It’s true that coordination between the Biden camp and the Klobuchar, Buttigieg, and O’Rourke camps were an important part of the story.

That said, it’s also worth noting how small and limited this anti-Sanders conspiracy is. Back in 1999, Bill Clinton and the top House and Senate Democrats all endorsed Al Gore, a courtesy that has not been extended to Biden. Six of the Super Tuesday states — California, Maine, Virginia, Colorado, North Carolina, and Minnesota – have Democratic governors and none of them endorsed Biden. Sens. Kamala Harris and Cory Booker didn’t join the endorsement party. In other words, while the endorsements and their rollout seem to have made a difference, the level of party support Biden enjoyed was far from unprecedented or overwhelming.

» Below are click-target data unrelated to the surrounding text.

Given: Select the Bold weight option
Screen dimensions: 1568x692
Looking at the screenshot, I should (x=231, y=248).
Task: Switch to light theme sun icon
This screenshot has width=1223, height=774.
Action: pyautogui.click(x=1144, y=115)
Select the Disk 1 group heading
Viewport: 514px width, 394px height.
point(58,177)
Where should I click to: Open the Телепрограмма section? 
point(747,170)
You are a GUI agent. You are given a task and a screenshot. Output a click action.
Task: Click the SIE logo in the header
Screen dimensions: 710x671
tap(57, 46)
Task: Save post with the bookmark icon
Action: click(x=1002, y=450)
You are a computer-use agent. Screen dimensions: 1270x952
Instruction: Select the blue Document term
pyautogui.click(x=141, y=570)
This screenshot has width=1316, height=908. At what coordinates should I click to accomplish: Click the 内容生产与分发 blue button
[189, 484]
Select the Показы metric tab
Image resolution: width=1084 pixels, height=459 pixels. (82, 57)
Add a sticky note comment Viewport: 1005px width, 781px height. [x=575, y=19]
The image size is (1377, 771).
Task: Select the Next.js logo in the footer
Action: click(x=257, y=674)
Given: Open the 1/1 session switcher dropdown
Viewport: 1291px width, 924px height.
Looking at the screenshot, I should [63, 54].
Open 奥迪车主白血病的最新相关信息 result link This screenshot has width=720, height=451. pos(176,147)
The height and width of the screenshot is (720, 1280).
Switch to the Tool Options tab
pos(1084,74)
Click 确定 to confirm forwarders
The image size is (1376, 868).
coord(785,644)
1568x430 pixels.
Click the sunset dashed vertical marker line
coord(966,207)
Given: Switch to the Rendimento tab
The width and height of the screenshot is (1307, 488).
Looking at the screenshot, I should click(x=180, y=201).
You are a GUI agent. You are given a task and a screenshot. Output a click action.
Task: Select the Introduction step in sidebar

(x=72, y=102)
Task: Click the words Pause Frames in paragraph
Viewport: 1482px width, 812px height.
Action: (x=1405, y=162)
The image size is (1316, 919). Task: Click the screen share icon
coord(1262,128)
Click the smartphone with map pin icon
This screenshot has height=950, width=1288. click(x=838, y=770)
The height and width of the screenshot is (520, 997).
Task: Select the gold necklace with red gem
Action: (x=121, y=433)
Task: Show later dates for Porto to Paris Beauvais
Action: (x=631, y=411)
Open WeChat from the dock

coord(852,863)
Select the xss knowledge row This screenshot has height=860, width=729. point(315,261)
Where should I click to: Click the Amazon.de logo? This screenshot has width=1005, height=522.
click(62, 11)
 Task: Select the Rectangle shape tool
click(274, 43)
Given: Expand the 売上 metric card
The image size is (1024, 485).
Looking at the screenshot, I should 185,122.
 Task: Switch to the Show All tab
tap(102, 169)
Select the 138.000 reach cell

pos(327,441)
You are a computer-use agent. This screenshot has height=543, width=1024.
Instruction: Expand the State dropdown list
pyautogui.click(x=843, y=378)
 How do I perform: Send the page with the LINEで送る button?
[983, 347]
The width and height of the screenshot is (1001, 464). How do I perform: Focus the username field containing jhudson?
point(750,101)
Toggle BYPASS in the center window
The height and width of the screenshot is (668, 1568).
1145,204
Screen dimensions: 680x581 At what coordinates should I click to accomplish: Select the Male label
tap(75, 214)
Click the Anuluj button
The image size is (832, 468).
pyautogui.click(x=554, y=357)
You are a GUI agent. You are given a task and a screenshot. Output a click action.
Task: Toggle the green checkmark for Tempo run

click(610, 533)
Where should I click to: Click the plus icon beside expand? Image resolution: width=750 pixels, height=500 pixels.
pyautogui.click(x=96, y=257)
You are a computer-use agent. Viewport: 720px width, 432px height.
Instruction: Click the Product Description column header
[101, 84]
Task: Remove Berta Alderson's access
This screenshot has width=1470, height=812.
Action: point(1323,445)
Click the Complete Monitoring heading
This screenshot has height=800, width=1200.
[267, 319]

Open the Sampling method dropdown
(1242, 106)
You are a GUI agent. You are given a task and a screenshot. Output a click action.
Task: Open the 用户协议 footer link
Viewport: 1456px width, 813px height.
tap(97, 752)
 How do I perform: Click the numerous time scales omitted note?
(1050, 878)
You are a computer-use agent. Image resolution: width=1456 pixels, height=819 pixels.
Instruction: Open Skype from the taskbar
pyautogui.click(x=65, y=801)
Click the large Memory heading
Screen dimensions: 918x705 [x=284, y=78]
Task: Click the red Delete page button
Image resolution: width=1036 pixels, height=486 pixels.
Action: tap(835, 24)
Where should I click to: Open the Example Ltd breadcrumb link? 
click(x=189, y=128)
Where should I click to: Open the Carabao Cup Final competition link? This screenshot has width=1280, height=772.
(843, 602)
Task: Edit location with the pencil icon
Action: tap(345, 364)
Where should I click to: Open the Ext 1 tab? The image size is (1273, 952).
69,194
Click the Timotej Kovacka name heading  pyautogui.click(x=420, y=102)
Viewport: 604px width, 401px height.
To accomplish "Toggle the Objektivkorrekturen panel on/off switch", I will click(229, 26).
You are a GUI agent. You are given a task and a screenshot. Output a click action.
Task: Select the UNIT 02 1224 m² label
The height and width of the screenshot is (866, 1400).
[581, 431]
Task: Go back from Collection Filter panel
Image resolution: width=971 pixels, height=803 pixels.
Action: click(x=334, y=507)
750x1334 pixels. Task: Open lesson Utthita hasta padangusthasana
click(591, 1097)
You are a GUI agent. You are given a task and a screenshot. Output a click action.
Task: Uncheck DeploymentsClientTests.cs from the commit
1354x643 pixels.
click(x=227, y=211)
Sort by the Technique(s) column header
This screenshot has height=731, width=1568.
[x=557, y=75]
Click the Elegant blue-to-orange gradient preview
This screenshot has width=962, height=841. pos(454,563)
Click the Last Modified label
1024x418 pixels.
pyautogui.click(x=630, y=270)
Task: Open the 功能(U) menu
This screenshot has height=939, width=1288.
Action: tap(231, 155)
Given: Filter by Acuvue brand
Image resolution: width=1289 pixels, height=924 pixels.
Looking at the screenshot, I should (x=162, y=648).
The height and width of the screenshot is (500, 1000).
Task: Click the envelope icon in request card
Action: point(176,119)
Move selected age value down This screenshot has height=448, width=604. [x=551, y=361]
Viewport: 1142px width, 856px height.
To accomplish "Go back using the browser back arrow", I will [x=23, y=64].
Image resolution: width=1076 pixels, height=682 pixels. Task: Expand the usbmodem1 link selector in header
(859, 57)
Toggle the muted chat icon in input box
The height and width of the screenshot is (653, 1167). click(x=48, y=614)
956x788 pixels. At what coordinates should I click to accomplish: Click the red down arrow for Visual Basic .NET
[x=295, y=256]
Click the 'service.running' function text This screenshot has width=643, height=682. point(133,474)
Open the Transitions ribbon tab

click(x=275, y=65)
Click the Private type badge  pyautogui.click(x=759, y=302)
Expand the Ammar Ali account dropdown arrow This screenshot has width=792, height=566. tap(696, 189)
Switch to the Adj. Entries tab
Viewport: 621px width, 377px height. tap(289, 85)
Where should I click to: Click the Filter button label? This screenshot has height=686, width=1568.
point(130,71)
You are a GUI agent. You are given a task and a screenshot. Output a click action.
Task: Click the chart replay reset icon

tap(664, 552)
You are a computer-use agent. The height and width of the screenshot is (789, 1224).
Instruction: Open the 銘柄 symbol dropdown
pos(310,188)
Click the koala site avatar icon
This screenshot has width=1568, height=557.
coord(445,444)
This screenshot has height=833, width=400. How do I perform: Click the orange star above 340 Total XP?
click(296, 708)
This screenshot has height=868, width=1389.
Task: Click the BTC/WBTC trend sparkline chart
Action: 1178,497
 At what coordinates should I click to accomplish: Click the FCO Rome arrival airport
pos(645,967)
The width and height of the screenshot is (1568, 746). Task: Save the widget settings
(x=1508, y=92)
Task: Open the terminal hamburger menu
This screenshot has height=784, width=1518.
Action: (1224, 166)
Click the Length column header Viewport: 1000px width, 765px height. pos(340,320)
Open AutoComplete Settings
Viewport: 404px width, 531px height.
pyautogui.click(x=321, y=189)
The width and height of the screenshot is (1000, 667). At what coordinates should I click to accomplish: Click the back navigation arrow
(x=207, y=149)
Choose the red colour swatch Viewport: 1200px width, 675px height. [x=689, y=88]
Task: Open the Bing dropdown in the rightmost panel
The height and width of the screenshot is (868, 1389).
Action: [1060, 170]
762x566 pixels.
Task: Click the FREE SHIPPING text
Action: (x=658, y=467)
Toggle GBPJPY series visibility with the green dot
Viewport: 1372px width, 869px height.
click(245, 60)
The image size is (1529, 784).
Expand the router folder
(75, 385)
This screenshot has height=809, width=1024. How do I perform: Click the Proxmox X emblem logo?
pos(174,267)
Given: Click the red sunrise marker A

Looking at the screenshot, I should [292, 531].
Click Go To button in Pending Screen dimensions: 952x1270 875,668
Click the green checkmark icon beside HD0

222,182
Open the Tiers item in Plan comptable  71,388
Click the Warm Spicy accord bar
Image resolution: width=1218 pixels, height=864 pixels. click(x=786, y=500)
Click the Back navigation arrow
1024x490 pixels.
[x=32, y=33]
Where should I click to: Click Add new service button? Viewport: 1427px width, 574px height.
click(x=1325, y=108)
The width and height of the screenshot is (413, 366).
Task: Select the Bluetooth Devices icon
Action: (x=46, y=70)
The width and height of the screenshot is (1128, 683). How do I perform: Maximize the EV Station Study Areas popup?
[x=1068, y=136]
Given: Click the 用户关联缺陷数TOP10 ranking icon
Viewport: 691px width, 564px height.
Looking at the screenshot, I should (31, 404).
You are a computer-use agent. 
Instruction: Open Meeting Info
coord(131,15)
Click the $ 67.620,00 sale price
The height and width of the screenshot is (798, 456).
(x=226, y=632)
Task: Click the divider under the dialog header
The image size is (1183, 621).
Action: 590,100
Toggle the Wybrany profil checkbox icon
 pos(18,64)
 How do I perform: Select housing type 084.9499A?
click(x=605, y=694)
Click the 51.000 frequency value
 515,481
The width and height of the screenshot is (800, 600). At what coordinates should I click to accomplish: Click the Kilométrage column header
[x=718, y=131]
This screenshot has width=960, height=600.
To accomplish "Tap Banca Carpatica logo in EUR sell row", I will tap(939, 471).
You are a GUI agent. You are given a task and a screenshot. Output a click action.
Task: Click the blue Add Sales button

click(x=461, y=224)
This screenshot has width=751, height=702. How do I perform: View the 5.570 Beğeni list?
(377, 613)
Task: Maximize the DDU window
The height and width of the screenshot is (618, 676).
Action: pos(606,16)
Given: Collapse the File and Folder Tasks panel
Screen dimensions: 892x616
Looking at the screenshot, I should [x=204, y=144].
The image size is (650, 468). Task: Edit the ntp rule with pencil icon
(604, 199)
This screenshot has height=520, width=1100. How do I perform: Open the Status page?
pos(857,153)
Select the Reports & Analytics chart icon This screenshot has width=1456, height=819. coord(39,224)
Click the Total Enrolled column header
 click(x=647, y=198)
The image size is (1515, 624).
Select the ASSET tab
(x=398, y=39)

When Sanders had a heart attack after falling to third place in the polls last fall, I thought his campaign was done for. But he rolled out endorsements by Reps. Rashida Tlaib, Ilhan Omar, Alexandria Ocasio-Cortez, and then followed them up with Rep. Pramila Jayapal. This sent a powerful signal that Sanders wasn’t quitting due to ill health and that grassroots progressives shouldn’t get on a Sen. Elizabeth Warren bandwagon. It was smart politics and it worked, helping Sanders recover second place in national polls and setting the stage for his eventual emergence as a frontrunner.

It’s not hard to imagine an alternate reality in which Sanders picked up a bunch of bandwagon endorsements between New Hampshire and Super Tuesday. Most Democratic Party members of Congress opposed the 2002 Iraq War authorization (which Biden then supported), opposed Biden’s 2005 bankruptcy reform, and opposed the Obama-Biden administration’s Trans-Pacific Partnership. That roster of veteran members seems like potentially fruitful terrain for Sanders to pick up endorsements, but he didn’t manage to pull it off. Why not? Why weren’t there “phone calls made behind the scenes” to offer Warren whatever she needed to hear to drop out and endorse Sanders?

Bitterness at Warren for staying in the race is widespread in the Berniesphere, which is fairly reasonable. (It’s worth noting, however, that Bloomberg won more votes than she did on Super Tuesday, so a two-person race likely would have resulted in a bigger Biden win.)

But the more weight you put on the idea that Warren’s determination to stay in the race was a critical factor in driving the outcome, the more it seems like an error on Sanders’s part to have not done a better job of quietly placing phone calls. The fact is that trying to win endorsements and make alliances is a perfectly normal part of politics. Sanders benefitted at an earlier point in the campaign from doing it skillfully, but during a critical period, he didn’t do a very good job.

Can Sanders normalize himself?

In a new ad released Wednesday morning, Sanders shows video of himself with former President Barack Obama and plays audio stitched together from three separate occasions on which the president said nice things about him.

Biden, Warren, and Bloomberg have all run versions of this play in ads of their own and given Obama’s widespread popularity among Democrats, it seems like a smart idea for Sanders. The ad would, in turn, be a good complement to a message highlighting a few key issues — the Iraq War most notably — where Sanders and Obama were on the same side and Biden was on the other side.

The race is by no means over. Sanders’s new plan to try to beat Biden seems to be emphasizing issues (opposition to Social Security cuts, opposition to the Iraq War) where most Democrats agree with him, while emphasizing that Obama liked him. This is smart, and might work.

But it would have worked a lot better had Sanders tried to implement it from a position of strength after his victory in the New Hampshire primary. I personally argued then that mainstream Democrats had less to fear from Sanders than they thought. But to the best of my knowledge, Sanders’s campaign did basically nothing in late February to try to spread that message. They didn’t want to change directions and they arrogantly thought they didn’t need to change directions to win against a divided field. When luck turned against them, they were caught up short and are now pivoting in a more pragmatic direction. But it may be too late.